The demonstration will begin when Chuck scans negatives into Photoshop. He will use a Polaroid slide scanner and show how to optimize a scan to create the best image for Photoshop to process. He will bring both black and white and color negatives.

Digital darkroom tricks that Chuck will show us from Photoshop include: contrast stretching, color balancing, and color negative stacking - a technique few could accomplish without access to a professional darkroom.

Club News Notes

Star hopping down under

Editor's note: Bob Braddy, vice-president of TVS until his transfer to London, now finds him self looking up from Perth, Australia. He sends this note so that we can share his astronomical adventures in the Southern Hemisphere.

Further update. I borrowed a car and drove about 30 kilometres north of Perth where I was able to see both the SMC and LMC. The Milky Way was just visible and I could see the two galaxies with averted vision. The skys weren't Sky Shack quality; closer to what we get at our star parties at the park in Livermore. I had clouds on the horizon over Perth which added some light.

The SMC and LMC look like fuzzy parts of the Milky Way that broke off and drifted away from the main stream. In my 12X50's the LMC showed some elongation, almost rectangular, and I could resolve no stars at 12X. The SMC was even less interesting. The Milky Way I could see was the part that goes from Sagittarius through Centarus on south, which South of Centarus did not appear too interesting.

Centarus is a nice constellation and would be one of our major constellations if it had been higher in the Northern Sky.

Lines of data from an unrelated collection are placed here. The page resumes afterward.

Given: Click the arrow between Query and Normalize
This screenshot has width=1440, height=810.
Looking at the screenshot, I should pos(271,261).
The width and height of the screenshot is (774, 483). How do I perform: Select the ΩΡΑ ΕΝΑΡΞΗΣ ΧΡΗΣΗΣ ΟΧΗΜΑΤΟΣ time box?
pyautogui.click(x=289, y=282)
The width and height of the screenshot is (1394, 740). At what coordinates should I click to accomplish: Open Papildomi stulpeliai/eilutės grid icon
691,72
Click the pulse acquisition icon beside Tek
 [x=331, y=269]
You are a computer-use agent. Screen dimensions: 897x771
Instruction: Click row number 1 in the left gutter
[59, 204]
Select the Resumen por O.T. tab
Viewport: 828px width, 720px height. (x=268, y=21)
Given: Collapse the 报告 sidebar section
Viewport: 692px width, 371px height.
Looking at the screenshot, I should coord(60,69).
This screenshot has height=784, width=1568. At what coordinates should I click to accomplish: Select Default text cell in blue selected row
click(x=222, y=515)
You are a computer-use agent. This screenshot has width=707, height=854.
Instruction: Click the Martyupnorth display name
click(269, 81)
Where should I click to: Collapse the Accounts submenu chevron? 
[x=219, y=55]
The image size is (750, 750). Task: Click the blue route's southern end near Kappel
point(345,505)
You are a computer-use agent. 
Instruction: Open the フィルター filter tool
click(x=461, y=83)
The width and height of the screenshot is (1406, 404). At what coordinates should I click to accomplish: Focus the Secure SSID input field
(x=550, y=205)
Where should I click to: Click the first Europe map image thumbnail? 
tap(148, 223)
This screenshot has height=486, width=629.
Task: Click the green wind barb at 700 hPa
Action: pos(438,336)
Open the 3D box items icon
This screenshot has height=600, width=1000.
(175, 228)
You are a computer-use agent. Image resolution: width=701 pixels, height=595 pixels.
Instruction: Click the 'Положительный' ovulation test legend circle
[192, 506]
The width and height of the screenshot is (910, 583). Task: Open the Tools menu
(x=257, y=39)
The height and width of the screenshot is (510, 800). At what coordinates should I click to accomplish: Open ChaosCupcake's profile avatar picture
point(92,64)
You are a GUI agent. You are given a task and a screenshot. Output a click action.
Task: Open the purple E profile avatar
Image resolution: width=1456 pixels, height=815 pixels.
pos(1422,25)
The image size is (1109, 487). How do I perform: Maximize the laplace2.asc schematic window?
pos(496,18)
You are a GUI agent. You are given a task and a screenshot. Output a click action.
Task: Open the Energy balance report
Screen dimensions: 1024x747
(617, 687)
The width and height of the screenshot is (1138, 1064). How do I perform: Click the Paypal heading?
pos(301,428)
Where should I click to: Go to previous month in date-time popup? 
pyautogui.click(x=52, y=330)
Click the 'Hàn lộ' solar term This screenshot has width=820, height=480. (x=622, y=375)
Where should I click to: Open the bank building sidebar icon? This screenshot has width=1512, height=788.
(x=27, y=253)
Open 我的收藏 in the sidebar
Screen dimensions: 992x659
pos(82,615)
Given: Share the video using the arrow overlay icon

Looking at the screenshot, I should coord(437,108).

Musca (the fly I think) is not a bad little group of stars despite its name. I could not see the Eta Carina region or Hale-Bopp (yes it's still here at mag 6) due to clouds off to the SE. All in all, it would not take much to see everything down here that you can't see there with a medium (8") scope in a few clear all night sessions. The sky is largely empty of bright constellations to the South so I guess you might have a large collection of faint fuzzies accessiblein a large (16" or more scope).

I stopped into a telescope store in downtown Perth with some serious scopes (14" Celestron SC for example). Looks like they would organize an observing expedition for a price with scopes. So if anyone gets sent down here on businesss, that could be an option if you had a few days. Just make sure it's their summer. They say it rains every night in their winter.

The bookstores in Perth are incredible. There are about 20 within three blocks of my hotel and about half are quality used book stores and many are "technical" book stores. Something to do on those rainy nights in winter.

Regards, Bob

Time to renew

The winter solstice hits next month, and that means TVS dues are payable any time over the next few months. the membership/renewal application bears the good news that dues have not increased this year.

Subscriptions to Sky & Telescope and Astronomy are again available at discounted club subscription rates. S&T has jumped its rate slightly, to $27 per year; Astronomy remains at $24 annually. Magazine subscriptions (or renewals) are mailed the day after the February general meeting, so they are slightly offset from the January to December TVS membership year.

Renewals and subscriptions may be mailed to our post office box (see below), or you may bring a completed form and check to any general meeting between now and February.

The more things change...

Once again, new moon weekends and TVS general meetings approach conjunction. To keep these dark weekends free of club conflicts, we will shift the general meeting night to the second Friday of each month, beginning in January 1998.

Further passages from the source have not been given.